Поэтому я отвечаю, как есть и остаюсь в одиночестве, потому что ей все равно.
По крайней мере она хочет, чтобы я так думал, и я думаю так, как она хочет, чтобы ей стало проще хотя бы немного.
Через катакомбы на другой конец города меня вытесняет неоновая субстанция замыленности роговицы, привычки, приедчивости, прикипелости.
Я знаю локации каждой задрипанной вывески с мерцающими литерами, местечки укромные, где ссыт накидавшаяся гопота, помню и то, в каком подъезде и на каком этаже находится квартира под номером, нужным курьеру, в радиусе десяти километров от собственной.
Это уже не симптом, но диагноз, и я сплавляюсь, как бревно — по течению искрящей вечности, — так далеко, что знаю: больше идти будет некуда, только в себя.
И эта финальная точка не ограничена, пока имеет способность к развитию, к метаморфозе в линию, плоскость, объём, измерение, объективность, влияние, всепричастность.
Архитектура пути не содержит преград или шансов.
Только ступени и стены, друг с другом бескрайне похожие, если смотреть ненаученным или замыленным глазом.
Пройдя три из них, я сажусь в полосатое кресло и вижу, как красные губы меня вопрошают: «Что-нибудь выбрали?»
Я думаю: «Нет же, я только пришёл, и если б ты знала откуда». Потом ещё: «Если б я сам знал».
А после: «Я видел их, кажется, губы-то эти где-то».
Затем, наконец, я прошу два стакана воды — один для себя, а второй, чтоб устроить в нем бурю и наглядно увидеть, что из себя представляет это хлипенькое внутреннее проповедничество.
Но в какие бы точки оно меня не приводило, я ни за что не хотел бы быть тем, кто его не умеет услышать.
Есть в этом пасмурном мире местечко — глухое, как тетерев.
Возможно, что и в каком-то другом пасмурном мире тоже, но мне не доводилось там бывать, так как я биологичен, а значит до времени функционирую в рамках.
Так вот, это место под печальным тяжёлым метисом плакучей ивы и бурой вербы, растущей в углу деревеньки.
Отец посадил его в день, когда кончился мой пубертатный период, и я начинал понимать, что за явление — женщина.
Хлипкий кусток теперь превратился в тененосное переплетение памяти, времени, горестей, радостей, сучьев, по которым ползает толстый коричневый жук, похожий на кучу дерьма, не имея понятия что изменилось во мне за одиннадцать лет.
Наверняка он спешит к какой-нибудь яркой жучихе, которая не доживёт до конца недели, чтобы с ней вместе не дожить до конца.
К чему им иметь представление о десятилетиях?
Если бы кто-то спросил меня: «Что же теперь по-другому, приятель?»
Я бы сказал, что, пожалуй, гораздо сильнее запутался, как виноград одичавший и в ветви метиса вплетающийся.
Это местечко, наверное, станет последним порталом, который отправит меня в такой же пасмурный мир, но без тела.
Оно же останется там, чтобы грузная полукровка осенне осыпалась сверху и скрыла все то, что я помнил.
Здесь нет звука громче шипения древесины и желтого гудения огня.
Медленный дым перетекает сам в себя, оставаясь на одном месте, словно в незримой границе, подчиняющей собственной форме его неспешащую метафизическую волнообразность.
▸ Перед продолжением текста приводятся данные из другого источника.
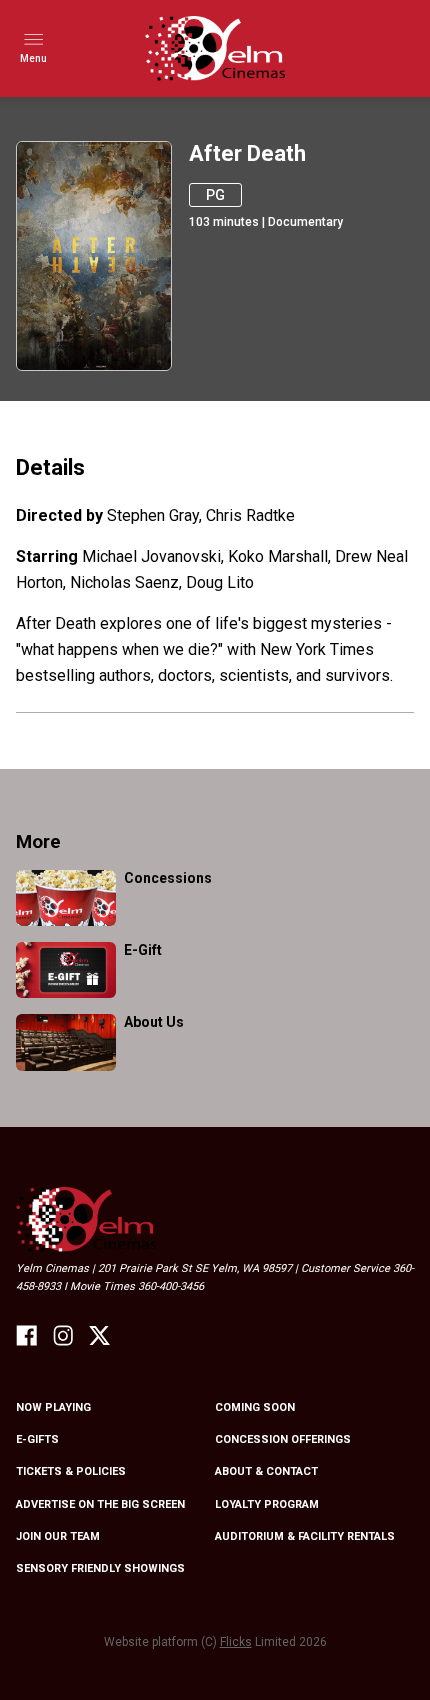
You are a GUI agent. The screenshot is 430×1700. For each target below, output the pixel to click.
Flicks (236, 1642)
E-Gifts (37, 1439)
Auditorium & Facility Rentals (305, 1536)
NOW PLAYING (53, 1407)
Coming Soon (255, 1407)
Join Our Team (58, 1536)
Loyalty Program (267, 1504)
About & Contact (266, 1471)
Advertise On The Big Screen (100, 1504)
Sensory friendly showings (100, 1568)
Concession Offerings (283, 1439)
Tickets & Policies (71, 1471)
Ветер молча стоит у ржавых ворот со сложенными за спиной руками и любуется моим костром, облокотившись на тысячеветвенную, похожую на бодхисаттву Гуаньинь, мудрую черемуху.
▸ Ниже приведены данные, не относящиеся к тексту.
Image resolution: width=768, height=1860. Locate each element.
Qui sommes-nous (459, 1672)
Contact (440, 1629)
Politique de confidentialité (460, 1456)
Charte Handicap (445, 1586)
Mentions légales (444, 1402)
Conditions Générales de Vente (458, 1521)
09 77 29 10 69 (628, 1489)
Огонь не знает дарить тепло или жечь, даровать жизнь или забирать ее, приносить успокоение или муку.
Это решает человек.
Приди ко мне враг, и я возложу красные цветы на твою могилу.
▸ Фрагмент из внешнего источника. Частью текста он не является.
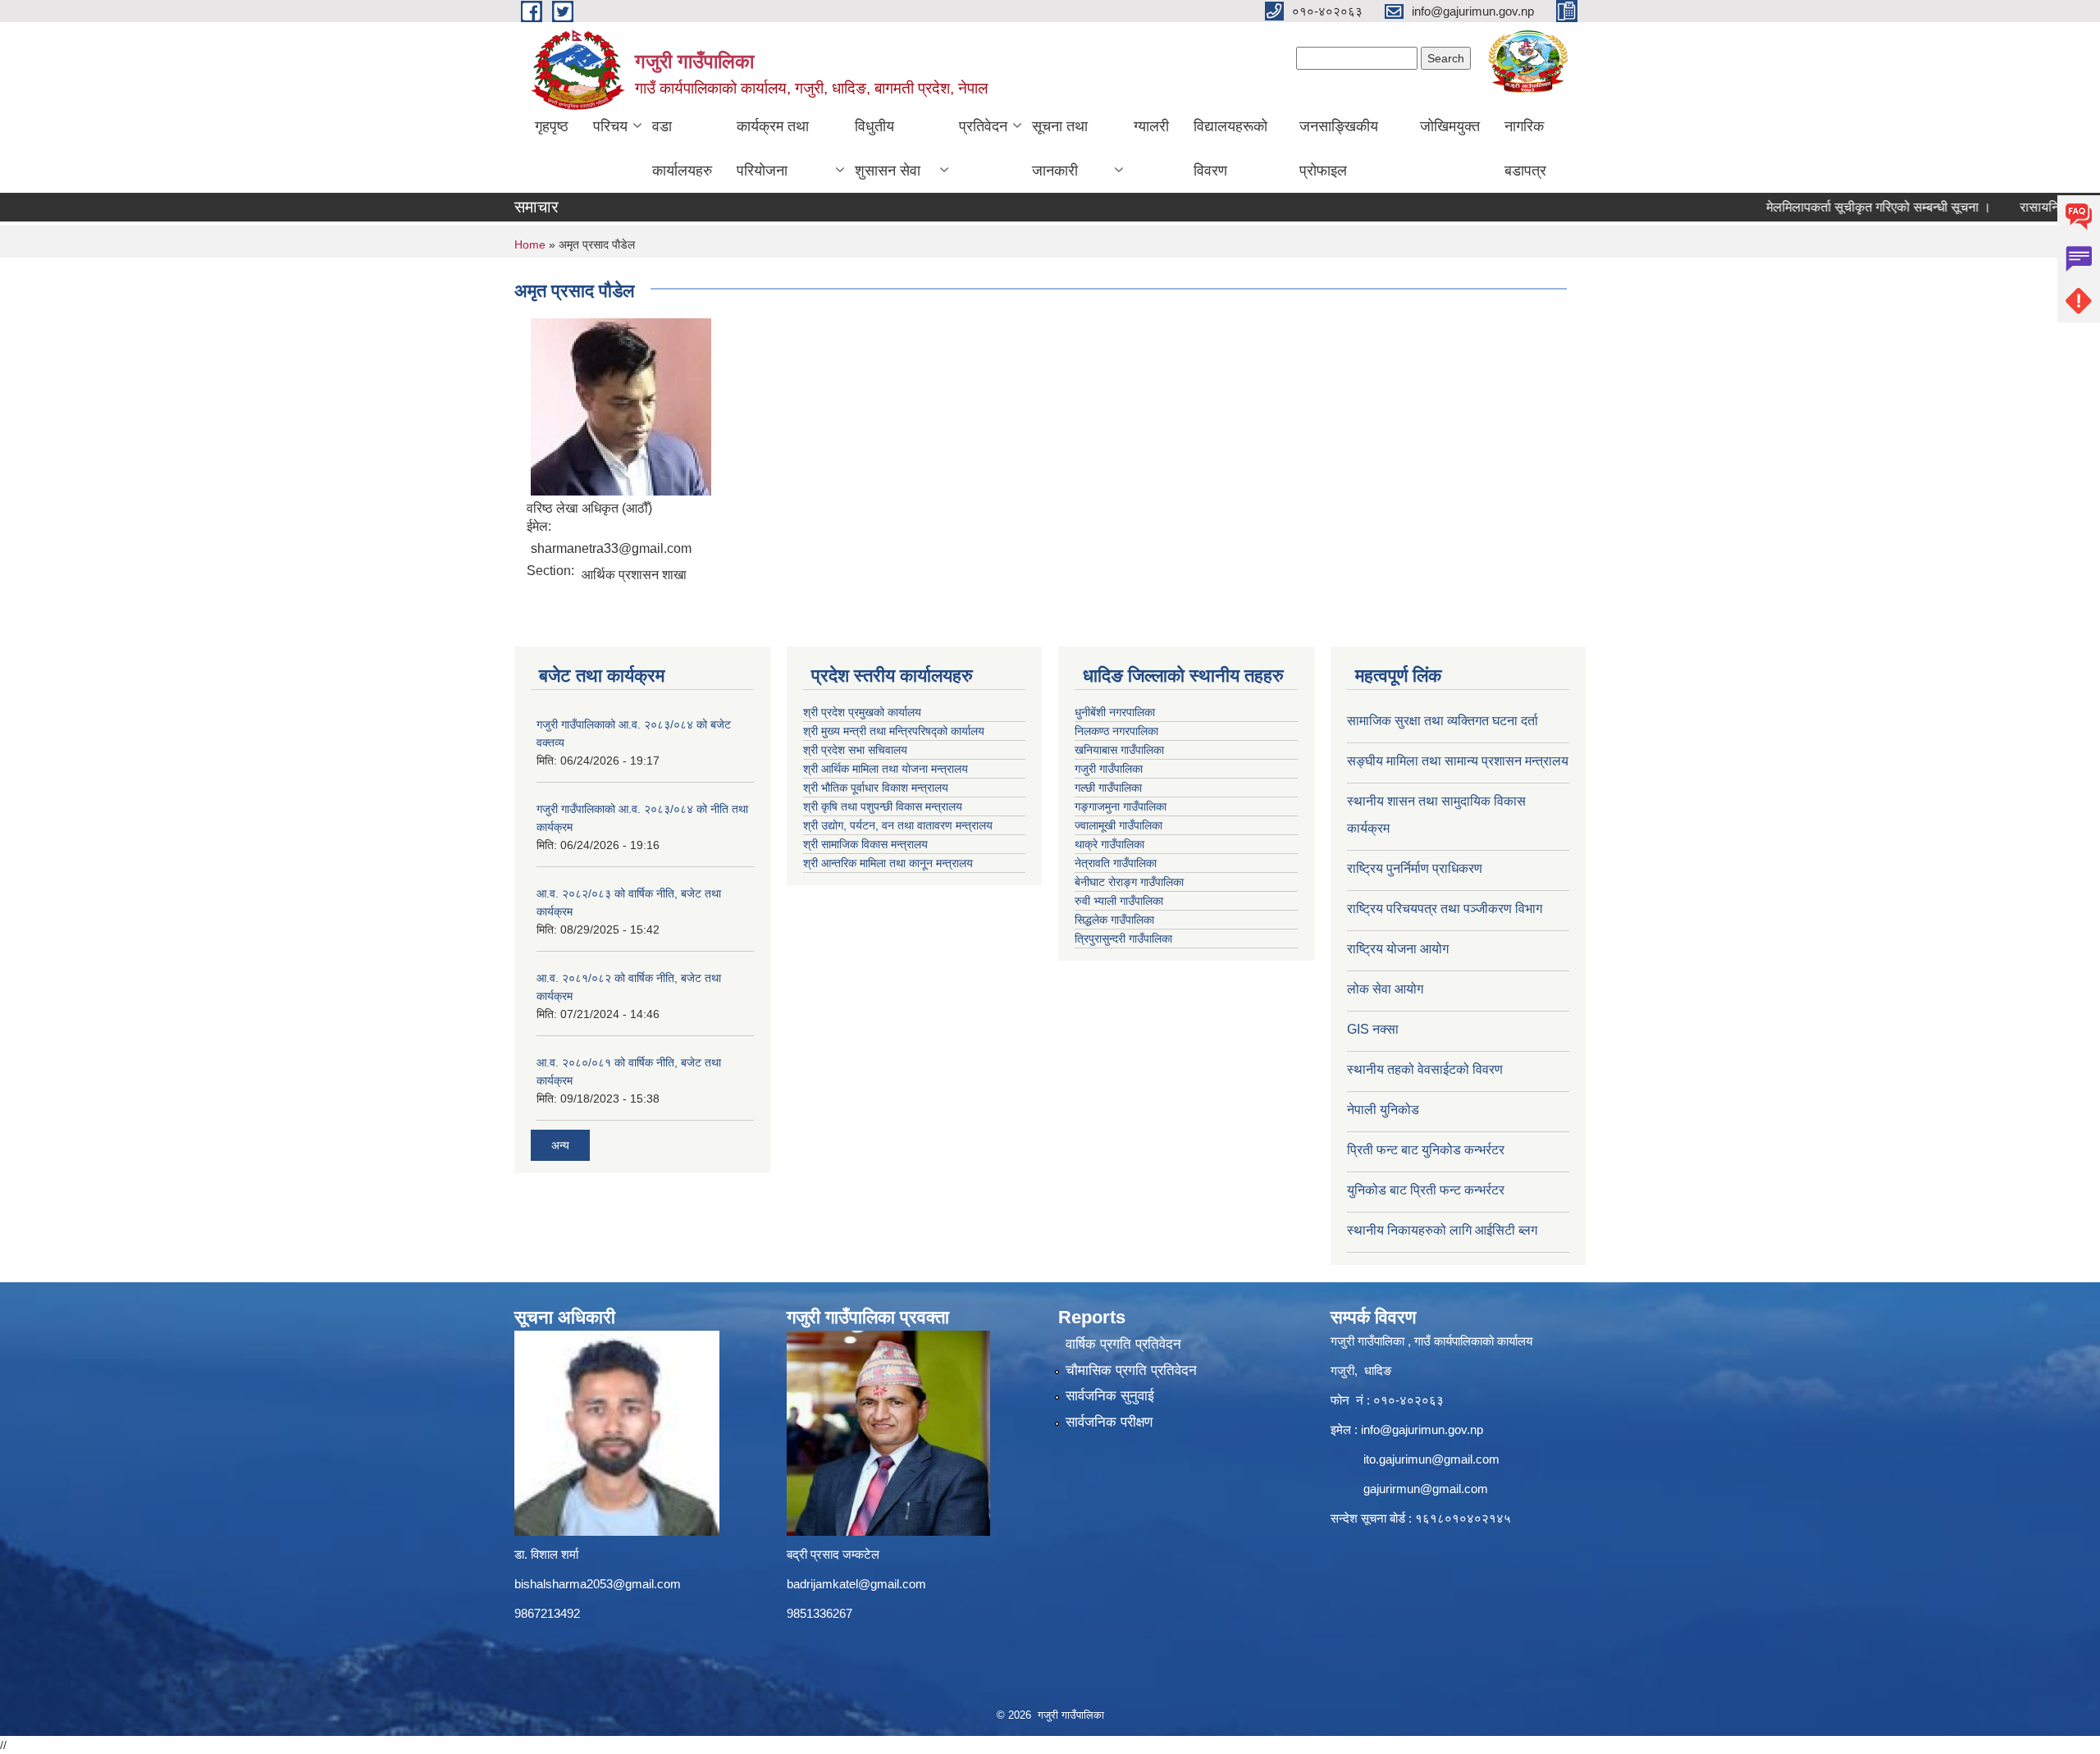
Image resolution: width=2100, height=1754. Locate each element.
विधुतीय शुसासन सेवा (887, 148)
Приди ко мне гость, и я приму тебя с горячим радушием.
Приди ко мне друг, и я уступлю тебе место у очага.
Приди ко мне любящая женщина, и я сам стану огнём.
Безмятежная сила пламени невесома, бесформенна, послушна до неопределённого момента, и я держу этот момент между зрачками и ладонями, одомашнив самого апатичного и самого страшного хищника.
Он облизывает сотнями обжигающих языков часть жертвенного животного — мне кажется, того самого Белого посейдонского быка, от которого Пасифая изродила чудовище, заточенное в лабиринт — быка, умершего во имя продолжения моей жизни, и я принимаю его дар, воздавая благодарность им обоим — жертве и огню.
Мы продолжаемся друг в друге, как череда неосознаваемых начал, открываемых болью другого человека, истоком которой заложена боль последующая, и весь путь — это процесс избавления от нее.